Apart from its energy woes, conflicts in neighbouring Syria and Iraq have hurt Jordan’s tourism industry. In the past, visitors flocked to see the ruins at Petra and elsewhere, explore the desert of Wadi Rum and bathe in the Dead Sea. The tourism sector is the second-largest private sector employer and contributes more than $800 million to Jordan’s economy each year, accounting for 10 per cent of GDP, according to the United Nations Development Programme.
Since the beginning of the war in Syria, Jordan’s tourism industry has struggled, even though there have been few security issues in Jordan itself. A notable exception was the storming of a crusader-era castle in Karak, in southern Jordan, by militants in December 2016. Ten people, including members of the security forces, two local civilians and a Canadian tourist, were killed.
Yet many tourists were staying away even before that incident. In 2010, the year before civil war broke out in Syria, 8.2 million people visited Jordan, according to the World Bank. By 2013, that number had dropped to 5.4 million.
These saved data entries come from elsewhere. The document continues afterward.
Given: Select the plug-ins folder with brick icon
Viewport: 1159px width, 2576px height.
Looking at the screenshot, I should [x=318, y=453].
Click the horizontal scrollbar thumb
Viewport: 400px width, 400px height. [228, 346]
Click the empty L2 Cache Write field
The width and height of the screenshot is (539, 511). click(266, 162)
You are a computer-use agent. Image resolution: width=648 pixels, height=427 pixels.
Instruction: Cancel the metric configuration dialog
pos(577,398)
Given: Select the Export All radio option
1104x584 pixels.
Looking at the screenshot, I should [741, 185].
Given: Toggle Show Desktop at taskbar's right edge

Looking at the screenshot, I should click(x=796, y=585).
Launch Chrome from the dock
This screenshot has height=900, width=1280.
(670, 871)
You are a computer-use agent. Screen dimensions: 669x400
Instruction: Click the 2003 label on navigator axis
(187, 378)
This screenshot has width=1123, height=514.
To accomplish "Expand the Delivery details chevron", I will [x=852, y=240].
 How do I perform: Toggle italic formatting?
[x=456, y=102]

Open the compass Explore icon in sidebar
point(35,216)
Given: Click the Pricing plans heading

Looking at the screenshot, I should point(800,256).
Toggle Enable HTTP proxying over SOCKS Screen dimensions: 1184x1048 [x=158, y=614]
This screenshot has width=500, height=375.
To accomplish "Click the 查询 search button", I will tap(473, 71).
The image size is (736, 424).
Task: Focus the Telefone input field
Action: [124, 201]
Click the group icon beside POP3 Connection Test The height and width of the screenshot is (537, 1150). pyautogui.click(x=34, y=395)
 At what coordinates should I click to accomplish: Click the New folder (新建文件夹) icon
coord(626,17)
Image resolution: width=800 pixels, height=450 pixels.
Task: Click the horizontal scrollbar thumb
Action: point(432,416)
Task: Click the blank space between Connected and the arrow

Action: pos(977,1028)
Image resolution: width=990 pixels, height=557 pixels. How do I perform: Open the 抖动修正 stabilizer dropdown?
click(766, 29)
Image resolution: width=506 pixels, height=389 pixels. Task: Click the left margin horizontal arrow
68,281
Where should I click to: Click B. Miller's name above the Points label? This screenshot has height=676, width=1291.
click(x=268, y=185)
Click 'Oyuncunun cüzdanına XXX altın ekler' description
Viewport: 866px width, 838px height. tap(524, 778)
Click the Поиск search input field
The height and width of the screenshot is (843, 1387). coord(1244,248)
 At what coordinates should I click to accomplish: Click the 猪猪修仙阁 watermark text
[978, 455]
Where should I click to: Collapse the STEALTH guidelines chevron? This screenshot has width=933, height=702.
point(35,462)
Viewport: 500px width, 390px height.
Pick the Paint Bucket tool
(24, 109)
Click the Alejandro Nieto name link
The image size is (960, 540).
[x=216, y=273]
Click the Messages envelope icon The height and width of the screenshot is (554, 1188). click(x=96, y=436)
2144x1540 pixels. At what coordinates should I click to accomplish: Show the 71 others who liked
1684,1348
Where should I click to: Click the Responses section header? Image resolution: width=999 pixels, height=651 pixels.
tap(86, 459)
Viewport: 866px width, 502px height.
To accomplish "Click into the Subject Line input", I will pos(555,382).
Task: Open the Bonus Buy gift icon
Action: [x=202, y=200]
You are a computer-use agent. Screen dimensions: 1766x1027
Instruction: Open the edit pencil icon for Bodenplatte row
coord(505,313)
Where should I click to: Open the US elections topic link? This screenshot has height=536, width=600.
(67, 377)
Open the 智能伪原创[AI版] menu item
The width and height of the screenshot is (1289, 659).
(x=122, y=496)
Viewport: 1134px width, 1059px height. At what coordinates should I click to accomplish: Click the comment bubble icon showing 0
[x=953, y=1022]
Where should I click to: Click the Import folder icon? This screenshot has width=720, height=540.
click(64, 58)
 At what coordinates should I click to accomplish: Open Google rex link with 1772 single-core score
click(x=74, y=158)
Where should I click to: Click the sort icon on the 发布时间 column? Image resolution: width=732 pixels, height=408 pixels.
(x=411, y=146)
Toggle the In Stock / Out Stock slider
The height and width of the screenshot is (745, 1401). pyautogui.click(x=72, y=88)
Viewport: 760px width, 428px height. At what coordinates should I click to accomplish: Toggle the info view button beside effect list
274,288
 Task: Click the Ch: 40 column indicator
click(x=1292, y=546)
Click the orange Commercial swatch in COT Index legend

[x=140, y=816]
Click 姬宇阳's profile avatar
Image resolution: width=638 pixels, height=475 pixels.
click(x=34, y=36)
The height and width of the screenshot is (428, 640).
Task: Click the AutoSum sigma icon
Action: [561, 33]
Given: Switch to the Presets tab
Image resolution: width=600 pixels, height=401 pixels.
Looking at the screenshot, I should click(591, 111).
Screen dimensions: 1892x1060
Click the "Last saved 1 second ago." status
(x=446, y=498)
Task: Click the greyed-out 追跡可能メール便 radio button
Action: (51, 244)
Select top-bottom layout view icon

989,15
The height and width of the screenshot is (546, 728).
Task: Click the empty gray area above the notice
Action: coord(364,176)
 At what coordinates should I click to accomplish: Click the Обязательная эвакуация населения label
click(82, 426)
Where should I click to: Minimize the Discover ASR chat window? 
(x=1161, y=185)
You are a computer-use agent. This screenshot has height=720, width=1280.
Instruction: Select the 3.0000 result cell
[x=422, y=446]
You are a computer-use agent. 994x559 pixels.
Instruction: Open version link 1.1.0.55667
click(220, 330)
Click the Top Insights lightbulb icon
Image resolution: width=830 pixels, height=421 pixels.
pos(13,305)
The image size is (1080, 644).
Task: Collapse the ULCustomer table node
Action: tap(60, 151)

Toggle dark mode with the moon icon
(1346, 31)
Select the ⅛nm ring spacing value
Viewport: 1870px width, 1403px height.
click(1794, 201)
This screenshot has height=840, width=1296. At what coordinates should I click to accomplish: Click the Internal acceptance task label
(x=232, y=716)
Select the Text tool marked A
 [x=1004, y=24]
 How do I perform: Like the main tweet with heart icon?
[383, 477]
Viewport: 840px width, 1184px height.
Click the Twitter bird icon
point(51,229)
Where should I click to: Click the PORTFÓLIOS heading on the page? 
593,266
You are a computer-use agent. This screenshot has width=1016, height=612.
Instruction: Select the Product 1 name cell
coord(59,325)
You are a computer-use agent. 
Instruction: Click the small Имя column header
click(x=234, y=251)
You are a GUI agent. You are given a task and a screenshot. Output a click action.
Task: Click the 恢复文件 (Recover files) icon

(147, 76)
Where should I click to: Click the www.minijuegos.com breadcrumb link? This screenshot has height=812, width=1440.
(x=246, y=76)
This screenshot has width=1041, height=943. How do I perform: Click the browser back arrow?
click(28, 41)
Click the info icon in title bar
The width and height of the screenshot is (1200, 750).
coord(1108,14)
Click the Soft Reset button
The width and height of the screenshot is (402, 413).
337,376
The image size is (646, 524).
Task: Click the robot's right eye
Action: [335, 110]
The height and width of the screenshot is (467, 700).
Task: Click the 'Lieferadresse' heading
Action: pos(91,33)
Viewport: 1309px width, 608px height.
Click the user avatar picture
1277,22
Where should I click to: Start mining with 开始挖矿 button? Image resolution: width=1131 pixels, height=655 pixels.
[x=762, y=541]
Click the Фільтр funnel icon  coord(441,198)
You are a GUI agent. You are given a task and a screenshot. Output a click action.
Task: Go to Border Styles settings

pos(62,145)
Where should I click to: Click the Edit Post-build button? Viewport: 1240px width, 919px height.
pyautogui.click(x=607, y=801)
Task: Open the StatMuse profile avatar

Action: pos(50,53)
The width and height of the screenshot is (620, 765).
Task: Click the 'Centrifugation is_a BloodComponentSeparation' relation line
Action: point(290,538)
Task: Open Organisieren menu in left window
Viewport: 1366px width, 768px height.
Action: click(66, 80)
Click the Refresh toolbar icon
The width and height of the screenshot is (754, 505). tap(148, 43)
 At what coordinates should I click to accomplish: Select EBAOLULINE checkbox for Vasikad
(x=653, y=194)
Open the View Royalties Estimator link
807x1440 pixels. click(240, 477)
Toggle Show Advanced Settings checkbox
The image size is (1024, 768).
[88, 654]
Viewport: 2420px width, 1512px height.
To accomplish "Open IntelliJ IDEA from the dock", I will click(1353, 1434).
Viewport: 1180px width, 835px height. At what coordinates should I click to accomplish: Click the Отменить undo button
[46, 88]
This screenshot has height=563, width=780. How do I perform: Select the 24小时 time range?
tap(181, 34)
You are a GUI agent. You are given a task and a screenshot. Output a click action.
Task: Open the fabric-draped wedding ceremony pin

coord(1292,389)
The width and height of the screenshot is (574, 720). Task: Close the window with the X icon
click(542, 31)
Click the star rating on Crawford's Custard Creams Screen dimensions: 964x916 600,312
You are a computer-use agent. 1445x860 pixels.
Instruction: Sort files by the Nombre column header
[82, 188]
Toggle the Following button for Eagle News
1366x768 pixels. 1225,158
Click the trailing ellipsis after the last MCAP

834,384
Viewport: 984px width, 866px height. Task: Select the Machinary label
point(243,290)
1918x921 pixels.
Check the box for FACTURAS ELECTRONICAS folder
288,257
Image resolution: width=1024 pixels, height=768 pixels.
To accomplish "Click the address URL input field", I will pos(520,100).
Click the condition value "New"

Jordanian officials also point to the influx of Syrian refugees – more than 650,000 are registered with the United Nations Refugee Agency in Jordan and the actual number is likely higher – as a drain on the economy, although some accounts say the cost of hosting the refugees has been offset by the international aid Jordan has received as a result of their presence.
Unemployment in Jordan has been rising. It stood at 15.8 per cent in 2016, up from 14 per cent the previous year. Women and young people have had particular difficulty finding work. Carnegie blamed the employment issues in part on a ‘socio-economic model burdened by decades of excessive public sector hiring, excessive reliance on low-wage foreign labour as an alternative to employing Jordanians and an education system known for its production of quantity rather than quality’.
‘So even if the regional security crisis were to somehow disappear in the near future, the weakened incentives for foreign donors to provide aid for refugee costs would leave Jordan with a new debt crisis,’ the report concluded.
Jordan has already suffered from the loss of aid money from Gulf states, which gave it a $5-billion aid package in 2011. The aid expired at the end of 2016, and there has been no move to renew it, despite pleas from Jordanian officials.
The country remains highly reliant on American aid, which has increased in recent years. Jordan will receive at least $1.28 billion this year from the United States and may get extra aid for the military.
Last year 2016, the Jordanian government signed a three-year agreement with the International Monetary Fund, giving the country more than $700 million in loans. In exchange, the government agreed to take steps to reduce the country’s deficit. Even before that, the government had undertaken a series of unpopular steps to reduce energy subsidies.
In 2012, cuts to fuel subsidies increased the price of bottled gas by more than 50 per cent, diesel and kerosene by 33 per cent and lower-grade petrol by 14 per cent. The increases sparked protests across the country.
Protests over unemployment in the town of Dhiban, south of Amman, turned violent last year, when protestors clashed with police. The police forcibly dispersed protesters who had erected a tent in the town’s main square to use as a headquarters while they attempted to negotiate with officials.
In February this year, following a government decision to raise taxes on food items and services, protests erupted again, beginning in Karak, where several hundred people gathered to call for the resignation of Prime Minister Hani Mulki. Similar protests spread in other southern cities. The 2017 budget approved by the Jordanian parliament aims to raise $643 million through additional taxes and tariffs.